Detecting GAN-generated Imagery using Color Cues¶

Authors: Scott McCloskey, Michael Albright Affiliation: Honeywell ACST Venue: arXiv, 2018 — arxiv:1812.08247

TL;DR¶

This paper identifies two forensic cues to distinguish GAN-generated images from real camera imagery by analyzing how generator networks process color. The first cue exploits overlapping color channel weights in the generator (unlike camera spectral sensitivities); the second leverages the fact that generator normalization suppresses saturated pixels. The saturation-based method achieves 0.7 AUC on fully synthetic images and 0.61 AUC on face-swapped images.

Contributions¶

Analysis of GAN generator architecture, focusing on the color formation layer that collapses K > 3 depth channels to RGB
Identification of two architectural properties that differ from real cameras:
Generator color weights overlap and include negative values, unlike camera spectral response functions
Normalization steps (pixel-wise or layer-wise) constrain output values to a uniform distribution, preventing the saturation and under-exposure regions present in natural images
Two forensic detection methods based on these cues: color chromaticity histograms (r-g space) and saturation frequency features (over- and under-exposed pixel counts)
Experimental evaluation on NIST Media Forensics Challenge 2018 datasets

Method¶

The paper analyzes two stages of GAN generation:

Color image formation: The generator's final layer converts K > 3 depth feature maps to RGB via a 1×1 convolution (or similar). This is conceptually similar to a camera's Bayer color filter array collapsing spectral information to RGB. However, the learned weights differ fundamentally from spectral response functions: they have negative values, exhibit high overlap across channels, and share common peaks.

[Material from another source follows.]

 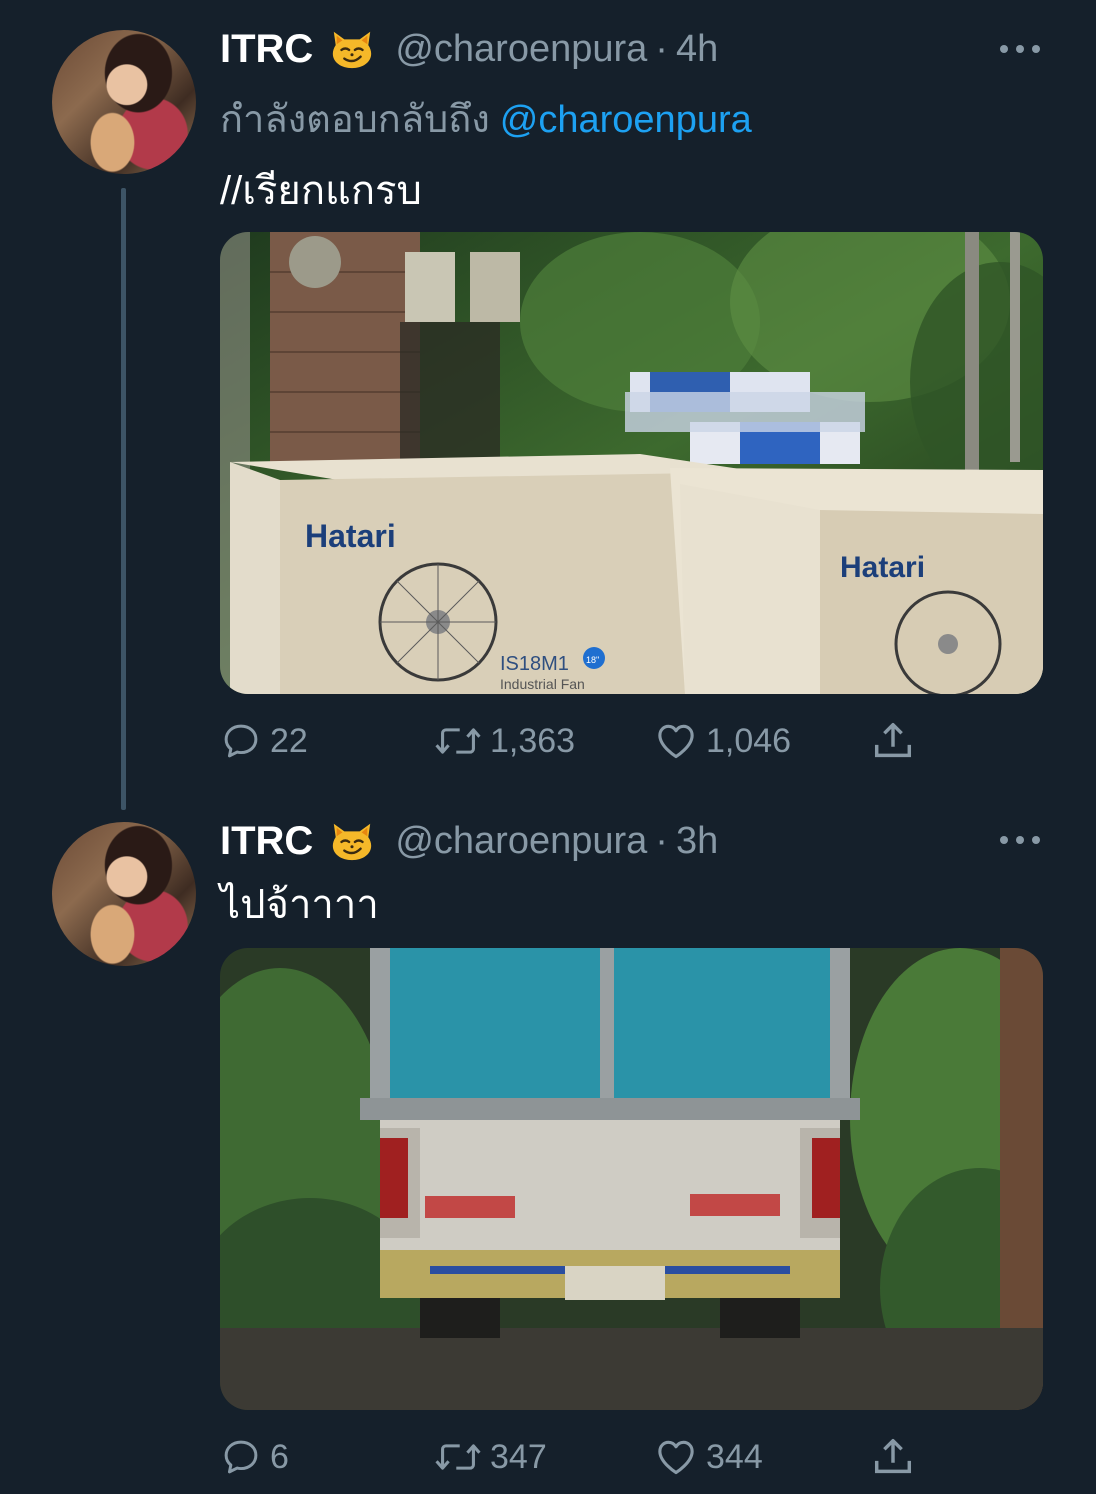 What do you see at coordinates (355, 120) in the screenshot?
I see `replying-to-label: กำลังตอบกลับถึง` at bounding box center [355, 120].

Real camera spectral sensitivities are non-negative, have limited overlap, and peak at different wavelengths.

Normalization effects: Both pixel-wise normalization (dividing by the vector magnitude) and layer-wise normalization (standardizing each depth plane) constrain feature values to a fixed range before RGB conversion. This produces well-behaved, uniformly distributed output intensities. Real cameras, by contrast, receive irradiance with a logarithmic distribution, leading to regions of saturation (over-exposure) and under-exposure.

Two detection pipelines follow:

Color forensics: Compute r-g chromaticity coordinates for each pixel and build a 2D histogram. Use a pre-trained Intensity Noise Histogram (INH) network (from prior work) fine-tuned on chromaticity histograms to classify as GAN or camera.
Saturation forensics: Count pixels with intensity ≥ τ_o ∈ {240, 245, 250, 255} (over-exposed) and ≤ τ_u ∈ {0, 5, 10, 15} (under-exposed). Train a linear SVM on these eight feature counts.

Results¶

Saturation-based detection: - GAN Crop (fully synthetic regions): 0.7 AUC - GAN Full (camera with synthetic face replacements): 0.61 AUC - Over-exposure features outperform combined over- and under-exposure features (0.70 vs. 0.67 AUC on Crop)

Color image forensics: - GAN Crop: 0.56 AUC - GAN Full: 0.54 AUC - Performance little better than random; likely hindered by pre-trained network expecting different image statistics or by re-touched camera images in evaluation set

Training data: 1,387 GAN images from 30 LSUN categories (progressive GAN) + ImageNet camera images.

Connections¶

Complementary to deepfake detection methods that target semantic artifacts (eye blinking, mismatched eye colors)
Related to image forensics via statistical analysis of image formation; contrasts with learning-based forensic detectors that risk being circumvented by adversarial GAN fine-tuning
Addresses synthetic media detection in the context of online disinformation

Notes¶

Strengths: The architectural analysis is insightful—the contrast between generator color weights and camera spectral sensitivities is well-illustrated. The saturation method is simple, interpretable, and achieves reasonable performance on fully synthetic images. The focus on architectural properties common across GANs (rather than image-specific artifacts) could generalize better as generator designs evolve.

Limitations: Color forensics underperformed, likely due to noise from pre-trained networks or image re-touching in the evaluation set. The saturation method dilutes on partially GAN-modified images (GAN Full), where synthetic regions are small. The paper does not discuss robustness to image compression or other post-processing. Both methods are trained on a specific GAN architecture (Progressive GAN) and may not transfer to other generative models.

Future work: The authors acknowledge the rapid pace of GAN innovation and the risk of their forensic cues becoming obsolete as architectures evolve. Re-training the full color-forensics network with more data, testing on other GAN variants, and examining robustness under compression are natural next steps.